2015 Omani general election
- All 85 seats in the Consultative Assembly
- Turnout: 56.66% (▼19.98pp)
- This lists parties that won seats. See the complete results below.
| Party |  | Vote % | Seats | +/– |
|  | Independents | 100 | 85 | +1 |
| Chairman of the Consultative Assembly before | Chairman of the Consultative Assembly after |
| Khalid Al Mawali Independent | Khalid Al Mawali Independent |

= 2015 Omani general election =

General elections for the Consultative Assembly were held in Oman on 25 October 2015.

==Background==
After a series of protests, the competences of the Consultative Assembly were widened in 2011, giving members the possibility to propose and review laws.

==Electoral system==
The 85 members of the Consultative Assembly were elected from 61 constituencies; 24 with two seats and 37 with one. No political parties were allowed to enter the election. In the case of a tie between candidates, the candidates would need to appear before the organising committee for a decision to be made. There were 611,906 registered voters, and electronic voting devices were used for those who had activated the system. Polling stations were open from 07:00 until 19:00 and voters received full paid leave in order to cast their votes.

==Campaign==
Nominations for candidates were required to be submitted by 4 February 2015, and candidacies could be withdrawn until 25 August. Hopes were voiced for a higher representation of women in the Assembly, despite the number of female candidates being roughly half of that for the 2011 elections, in which only one woman was elected.
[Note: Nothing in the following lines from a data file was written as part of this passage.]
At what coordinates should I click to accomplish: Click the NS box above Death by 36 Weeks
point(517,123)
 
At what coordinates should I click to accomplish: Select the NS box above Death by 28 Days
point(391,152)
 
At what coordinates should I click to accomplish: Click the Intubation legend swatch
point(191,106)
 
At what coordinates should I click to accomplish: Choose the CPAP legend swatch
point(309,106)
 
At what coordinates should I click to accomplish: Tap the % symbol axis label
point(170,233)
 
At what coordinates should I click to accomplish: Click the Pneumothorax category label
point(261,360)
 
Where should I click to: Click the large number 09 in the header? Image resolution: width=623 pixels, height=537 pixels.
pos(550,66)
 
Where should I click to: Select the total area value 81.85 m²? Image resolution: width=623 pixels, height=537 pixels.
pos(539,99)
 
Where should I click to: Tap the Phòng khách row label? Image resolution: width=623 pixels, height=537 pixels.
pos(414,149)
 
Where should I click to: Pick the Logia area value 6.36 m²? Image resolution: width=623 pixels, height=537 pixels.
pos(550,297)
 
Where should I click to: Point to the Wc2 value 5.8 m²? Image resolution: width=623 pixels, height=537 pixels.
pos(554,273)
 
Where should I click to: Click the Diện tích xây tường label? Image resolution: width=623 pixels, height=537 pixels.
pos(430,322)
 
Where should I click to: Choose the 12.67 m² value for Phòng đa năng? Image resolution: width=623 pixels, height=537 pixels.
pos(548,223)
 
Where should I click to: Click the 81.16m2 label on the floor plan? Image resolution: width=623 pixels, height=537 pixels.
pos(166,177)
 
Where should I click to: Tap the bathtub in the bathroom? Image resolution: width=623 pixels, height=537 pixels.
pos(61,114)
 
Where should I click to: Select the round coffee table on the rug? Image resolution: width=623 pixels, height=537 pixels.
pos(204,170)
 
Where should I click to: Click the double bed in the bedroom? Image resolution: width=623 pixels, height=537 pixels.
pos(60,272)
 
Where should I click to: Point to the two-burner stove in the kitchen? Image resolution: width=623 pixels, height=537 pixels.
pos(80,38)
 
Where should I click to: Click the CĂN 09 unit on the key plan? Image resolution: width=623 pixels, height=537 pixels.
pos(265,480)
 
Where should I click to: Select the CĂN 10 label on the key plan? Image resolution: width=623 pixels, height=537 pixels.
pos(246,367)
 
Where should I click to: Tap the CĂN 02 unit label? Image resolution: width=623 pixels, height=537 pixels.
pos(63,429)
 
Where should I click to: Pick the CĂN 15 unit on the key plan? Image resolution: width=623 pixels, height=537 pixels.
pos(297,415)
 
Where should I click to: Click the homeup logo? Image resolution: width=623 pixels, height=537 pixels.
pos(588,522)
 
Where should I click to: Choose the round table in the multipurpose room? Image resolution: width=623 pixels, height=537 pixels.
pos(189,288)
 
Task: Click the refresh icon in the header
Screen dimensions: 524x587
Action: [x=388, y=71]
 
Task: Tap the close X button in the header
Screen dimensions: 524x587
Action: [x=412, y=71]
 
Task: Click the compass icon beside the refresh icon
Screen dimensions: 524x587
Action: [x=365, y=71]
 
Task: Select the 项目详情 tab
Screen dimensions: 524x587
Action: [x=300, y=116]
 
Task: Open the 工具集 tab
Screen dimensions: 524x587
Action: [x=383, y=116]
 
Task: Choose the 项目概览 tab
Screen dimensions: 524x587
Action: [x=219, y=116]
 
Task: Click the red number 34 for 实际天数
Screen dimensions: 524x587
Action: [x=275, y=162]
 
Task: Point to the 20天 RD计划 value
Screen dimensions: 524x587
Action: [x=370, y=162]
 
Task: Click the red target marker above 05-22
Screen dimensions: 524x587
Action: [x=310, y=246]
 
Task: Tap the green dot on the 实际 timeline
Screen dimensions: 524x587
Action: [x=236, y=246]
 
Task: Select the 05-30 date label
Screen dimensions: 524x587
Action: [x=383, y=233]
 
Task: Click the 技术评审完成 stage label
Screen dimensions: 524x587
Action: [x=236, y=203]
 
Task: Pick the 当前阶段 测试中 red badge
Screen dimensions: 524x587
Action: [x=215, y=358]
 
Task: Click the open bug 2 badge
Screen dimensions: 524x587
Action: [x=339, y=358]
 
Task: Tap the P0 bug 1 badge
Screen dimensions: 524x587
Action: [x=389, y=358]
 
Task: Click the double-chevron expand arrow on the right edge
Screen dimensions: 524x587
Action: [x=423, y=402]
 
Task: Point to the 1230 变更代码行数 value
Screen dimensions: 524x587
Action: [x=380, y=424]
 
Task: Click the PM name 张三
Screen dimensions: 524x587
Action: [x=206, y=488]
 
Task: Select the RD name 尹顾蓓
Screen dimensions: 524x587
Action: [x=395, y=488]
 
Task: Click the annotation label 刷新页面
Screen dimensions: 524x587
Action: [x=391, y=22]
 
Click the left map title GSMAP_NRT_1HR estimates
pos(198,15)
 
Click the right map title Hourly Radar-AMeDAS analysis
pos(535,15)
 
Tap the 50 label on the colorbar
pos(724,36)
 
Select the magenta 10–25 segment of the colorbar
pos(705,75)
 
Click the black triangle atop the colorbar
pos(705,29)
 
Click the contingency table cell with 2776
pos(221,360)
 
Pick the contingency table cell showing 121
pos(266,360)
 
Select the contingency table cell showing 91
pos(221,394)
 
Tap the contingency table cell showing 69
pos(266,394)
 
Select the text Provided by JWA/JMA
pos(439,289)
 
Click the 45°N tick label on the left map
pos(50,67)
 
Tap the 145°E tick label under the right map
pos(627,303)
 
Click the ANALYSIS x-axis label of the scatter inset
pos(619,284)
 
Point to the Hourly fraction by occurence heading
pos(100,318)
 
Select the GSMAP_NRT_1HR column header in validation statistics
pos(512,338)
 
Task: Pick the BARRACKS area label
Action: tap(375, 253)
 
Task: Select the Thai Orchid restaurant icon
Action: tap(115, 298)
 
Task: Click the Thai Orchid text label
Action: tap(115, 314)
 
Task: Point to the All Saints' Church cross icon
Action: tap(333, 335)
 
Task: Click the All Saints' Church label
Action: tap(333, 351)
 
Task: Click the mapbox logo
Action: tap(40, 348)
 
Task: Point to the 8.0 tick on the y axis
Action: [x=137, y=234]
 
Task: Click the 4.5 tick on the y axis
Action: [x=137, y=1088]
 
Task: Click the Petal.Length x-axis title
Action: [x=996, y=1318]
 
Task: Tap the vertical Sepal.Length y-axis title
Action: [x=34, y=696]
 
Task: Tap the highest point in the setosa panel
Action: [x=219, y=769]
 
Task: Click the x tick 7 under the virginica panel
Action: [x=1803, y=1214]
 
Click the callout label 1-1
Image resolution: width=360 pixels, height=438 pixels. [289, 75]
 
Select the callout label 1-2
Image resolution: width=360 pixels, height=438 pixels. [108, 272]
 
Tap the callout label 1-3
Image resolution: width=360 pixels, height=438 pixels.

Although 674 candidates initially registered to run for the 85 seats (21 (3.1%) of which were women), the total number of candidates was later given as 590, with 20 women running. The campaigning process was closely watched by authorities, who warned candidates of harsh sanctions if they attempted to buy votes. Candidates used social media as an enhancement to conventional campaigning measures such as election posters.

==Results==
Long queues formed in front of voting stations from early in the morning with the final voter turnout being 56.66%. A complete list of winners was released by the Minister of Interior late on Sunday evening. As in 2011, one woman was elected into the Assembly with Nemah bint Jamiel bin Farhan al-Busaidiya re-elected in the Seeb district of Muscat Governorate. Reactions to the election were positive with Khalid bin Hilal bin Saud al-Busaidi, chairman of the Main Election Committee, saying that voting went "smoothly without any hindrances".